Face detection with OpenCV and deep learning

Last updated on July 4, 2021.

Today I’m going to share a little known secret with you regarding the OpenCV library:

You can perform fast, accurate face detection with OpenCV using a pre-trained deep learning face detector model shipped with the library.

You may already know that OpenCV ships out-of-the-box with pre-trained Haar cascades that can be used for face detection…

…but I’m willing to bet that you don’t know about the “hidden” deep learning-based face detector that has been part of OpenCV since OpenCV 3.3.

In the remainder of today’s blog post I’ll discuss:

Where this “hidden” deep learning face detector lives in the OpenCV library
How you can perform face detection in images using OpenCV and deep learning
How you can perform face detection in video using OpenCV and deep learning

As we’ll see, it’s easy to swap out Haar cascades for their more accurate deep learning face detector counterparts.

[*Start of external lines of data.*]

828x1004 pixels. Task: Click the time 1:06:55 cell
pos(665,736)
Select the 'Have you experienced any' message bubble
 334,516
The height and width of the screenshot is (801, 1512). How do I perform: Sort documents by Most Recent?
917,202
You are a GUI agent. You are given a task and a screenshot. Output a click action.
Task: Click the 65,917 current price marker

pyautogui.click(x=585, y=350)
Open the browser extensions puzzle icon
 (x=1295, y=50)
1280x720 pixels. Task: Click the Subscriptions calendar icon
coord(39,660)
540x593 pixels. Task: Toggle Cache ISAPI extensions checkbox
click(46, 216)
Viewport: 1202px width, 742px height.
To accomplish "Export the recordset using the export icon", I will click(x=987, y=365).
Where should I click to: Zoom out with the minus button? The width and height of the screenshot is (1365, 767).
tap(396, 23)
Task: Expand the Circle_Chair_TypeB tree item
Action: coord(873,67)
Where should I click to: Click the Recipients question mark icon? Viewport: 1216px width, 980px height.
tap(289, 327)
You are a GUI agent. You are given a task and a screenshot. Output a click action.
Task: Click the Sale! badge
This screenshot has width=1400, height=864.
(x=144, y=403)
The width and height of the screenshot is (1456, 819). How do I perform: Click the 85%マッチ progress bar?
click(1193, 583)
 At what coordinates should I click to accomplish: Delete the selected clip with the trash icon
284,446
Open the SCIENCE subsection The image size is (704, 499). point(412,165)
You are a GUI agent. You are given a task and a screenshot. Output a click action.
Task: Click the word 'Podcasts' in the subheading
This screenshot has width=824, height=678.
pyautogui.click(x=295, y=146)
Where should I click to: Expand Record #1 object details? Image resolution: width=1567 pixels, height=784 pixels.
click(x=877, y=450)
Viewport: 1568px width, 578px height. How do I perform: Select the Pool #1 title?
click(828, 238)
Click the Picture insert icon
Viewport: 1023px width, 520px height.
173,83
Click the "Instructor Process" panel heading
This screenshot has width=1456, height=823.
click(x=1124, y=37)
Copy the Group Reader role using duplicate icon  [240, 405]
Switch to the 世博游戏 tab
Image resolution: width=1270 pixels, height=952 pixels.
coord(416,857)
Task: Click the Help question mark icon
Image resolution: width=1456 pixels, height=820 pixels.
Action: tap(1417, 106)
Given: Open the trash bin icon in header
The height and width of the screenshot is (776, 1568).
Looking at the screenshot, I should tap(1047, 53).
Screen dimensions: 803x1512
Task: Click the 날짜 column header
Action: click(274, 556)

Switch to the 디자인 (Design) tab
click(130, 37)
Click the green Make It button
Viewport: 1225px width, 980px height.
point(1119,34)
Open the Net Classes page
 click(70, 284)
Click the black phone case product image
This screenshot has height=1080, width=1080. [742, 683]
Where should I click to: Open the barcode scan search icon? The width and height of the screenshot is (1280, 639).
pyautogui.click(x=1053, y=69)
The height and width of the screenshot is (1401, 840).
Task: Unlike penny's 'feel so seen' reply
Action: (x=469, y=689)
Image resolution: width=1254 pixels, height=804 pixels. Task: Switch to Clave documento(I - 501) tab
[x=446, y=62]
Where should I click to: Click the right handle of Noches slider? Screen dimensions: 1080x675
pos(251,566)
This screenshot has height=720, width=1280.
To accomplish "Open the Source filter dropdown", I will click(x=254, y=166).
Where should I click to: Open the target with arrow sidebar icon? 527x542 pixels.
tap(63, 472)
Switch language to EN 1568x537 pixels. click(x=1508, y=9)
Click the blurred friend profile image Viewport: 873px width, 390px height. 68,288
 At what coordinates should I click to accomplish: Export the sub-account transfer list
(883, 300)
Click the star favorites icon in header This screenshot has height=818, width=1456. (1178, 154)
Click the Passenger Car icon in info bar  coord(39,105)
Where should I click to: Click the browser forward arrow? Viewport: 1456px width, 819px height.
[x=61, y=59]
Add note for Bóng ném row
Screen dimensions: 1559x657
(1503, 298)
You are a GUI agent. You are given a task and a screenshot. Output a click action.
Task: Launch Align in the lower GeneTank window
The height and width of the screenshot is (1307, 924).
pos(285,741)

To learn more about face detection with OpenCV and deep learning, just keep reading!

Update July 2021: Included a new section on alternative face detection methods you may want to consider for your projects.

Looking for the source code to this post?

Face detection with OpenCV and deep learning

Today’s blog post is broken down into three parts.

In the first part we’ll discuss the origin of the more accurate OpenCV face detectors and where they live inside the OpenCV library.

From there I’ll demonstrate how you can perform face detection in images using OpenCV and deep learning.

I’ll then wrap up the blog post discussing how you can apply face detection to video streams using OpenCV and deep learning as well.

Where do these “better” face detectors live in OpenCV and where did they come from?

Back in August 2017, OpenCV 3.3 was officially released, bringing it with it a highly improved “deep neural networks” (dnn ) module.

This module supports a number of deep learning frameworks, including Caffe, TensorFlow, and Torch/PyTorch.

The primary contributor to the dnn module, Aleksandr Rybnikov, has put a huge amount of work into making this module possible (and we owe him a big round of thanks and applause).

And since the release of OpenCV 3.3, I’ve been sharing a number of deep learning OpenCV tutorials, including:

However, what most OpenCV users do not know is that Rybnikov has included a more accurate, deep learning-based face detector included in the official release of OpenCV (although it can be a bit hard to find if you don’t know where to look).

The Caffe-based face detector can be found in the face_detector sub-directory of the dnn samples:

**Figure 1:** The OpenCV repository on GitHub has an example of deep learning face detection.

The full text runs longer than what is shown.